Vitamin D deficiency is common and various supplementations regimens are in use. The purpose of this audit was to compare the efficacy of two short-term colecalciferol loading regimens in treating Vitamin D deficiency. Sixty-four consecutive patients with serum 25OH VitaminD ≤30 nmol/L were assigned to 12 or 16 weeks treatment with 40,000 IU colecalciferol orally once a week. The main endpoint was to identify which duration of treatment is adequate for achievement of sufficiency (serum 25OH VitaminD ≥75 nmol/L). We also looked at the relationship between the change in 25OHVitaminD levels with body mass index(BMI), pre-treatment 25OHVitaminD and corrected calcium. In the group treated for 12 weeks (n=22) there was a mean increment of 25OHVitaminD of 74.82±20.79 nmol/L with a final 25OHVitaminD of 95.77±20.35 nmol/L. In the group treated for 16 weeks (n=35) the 25OH VitaminD increment was 76.29±29.87 nmol/L with a final level of 96.00±28.22 nmol/L. There was no statistical difference in the increment or post-treatment 25OHVitaminD achieved between the two groups (P 0.83 and P 0.97 respectively). Additionally, there was no difference in the proportion of patients who reached sufficiency (n=18, 81.8% in the 12 week treatment vs n=28, 80% in the 16 week treatment group, P 0.71). Overall there was a negative correlation between the increment in 25OHVitaminD and BMI (r −0.277, P 0.04) and the increment in 25OHVitaminD and the pre-treatment 25OH VitaminD (r −0.315, P 0.017). Serum corrected calcium post-treatment significantly increased compared with the pre-treatment levels (2.24±0.01 versus 2.19±0.06, P 0.003). We conclude that a 12 week course of 40,000IU colecalciferol weekly corrects Vitamin D deficiency in the majority of patients, with no additional benefit in extending the loading course to 16 weeks.
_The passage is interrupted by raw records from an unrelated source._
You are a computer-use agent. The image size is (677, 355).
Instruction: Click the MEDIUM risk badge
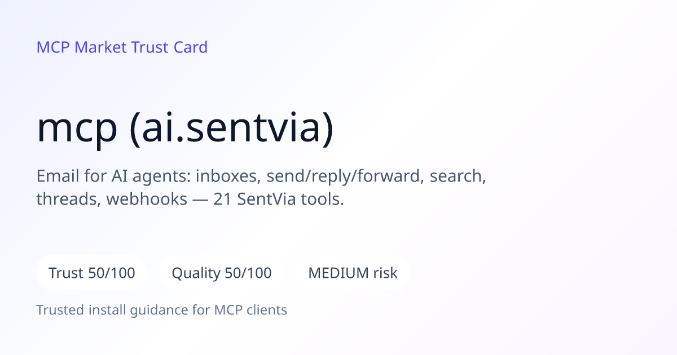tap(353, 273)
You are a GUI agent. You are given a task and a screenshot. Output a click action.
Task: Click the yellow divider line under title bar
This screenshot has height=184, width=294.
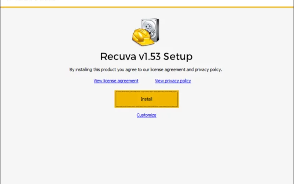147,7
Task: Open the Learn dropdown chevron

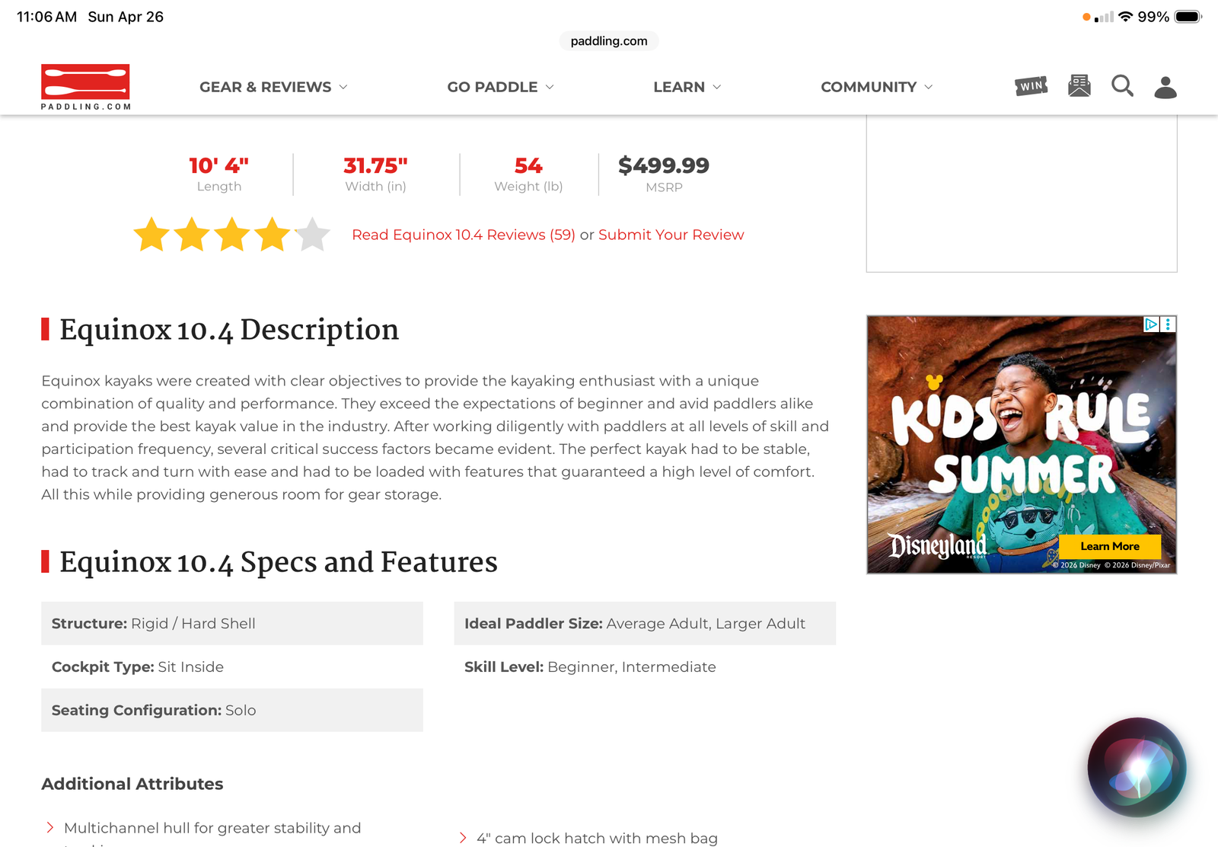Action: tap(716, 87)
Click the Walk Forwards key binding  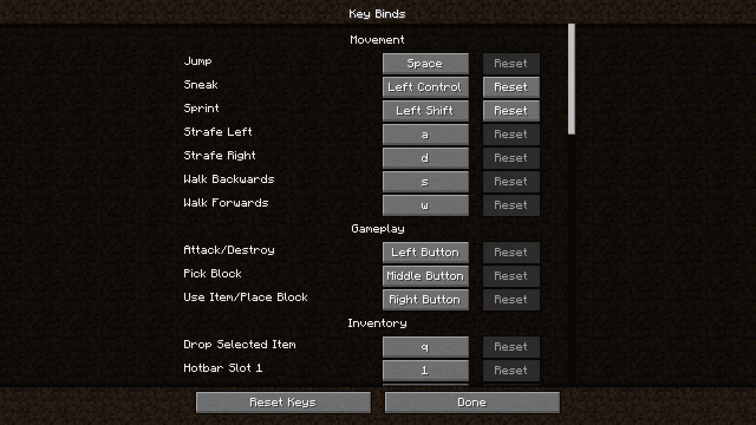pos(425,205)
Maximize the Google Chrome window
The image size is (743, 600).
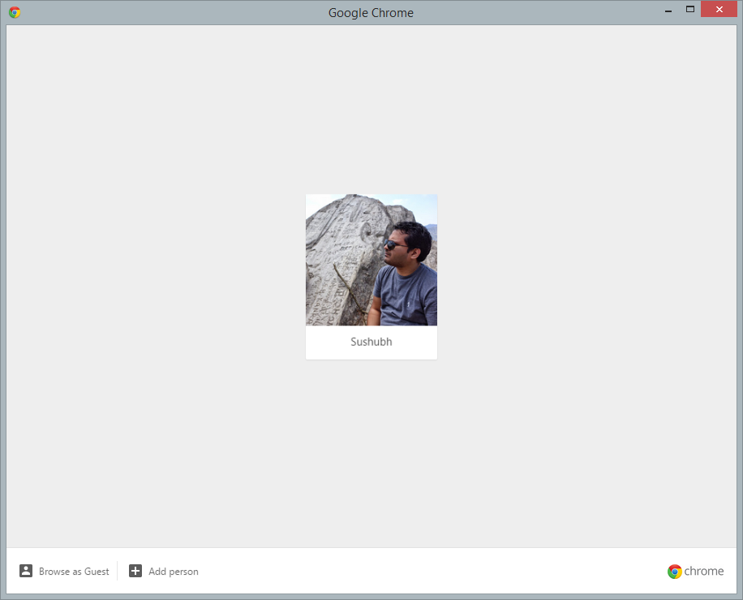coord(690,10)
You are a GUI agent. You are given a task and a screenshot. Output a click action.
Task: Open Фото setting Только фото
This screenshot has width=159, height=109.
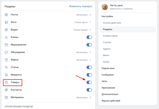click(83, 22)
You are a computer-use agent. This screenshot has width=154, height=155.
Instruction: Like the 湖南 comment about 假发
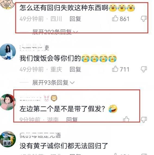click(x=126, y=119)
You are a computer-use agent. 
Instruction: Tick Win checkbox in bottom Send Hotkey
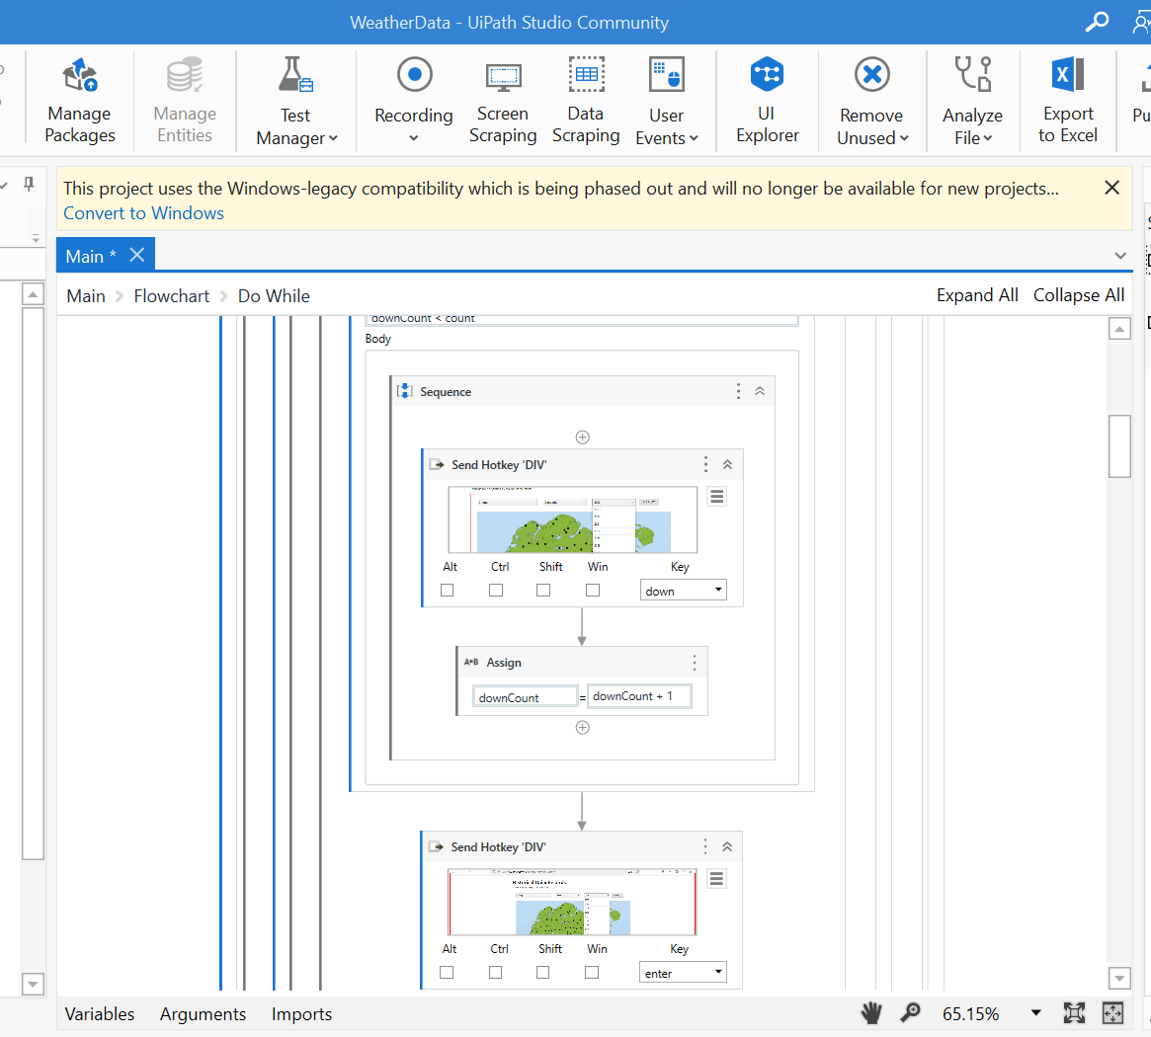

It seems that Vitamin D deficient overweight and obese patients would require higher doses to achieve sufficiency.
Declaration of interest: There is no conflict of interest that could be perceived as prejudicing the impartiality of the research reported.
Funding: No specific grant from any funding agency in the public, commercial or not-for-profit sector.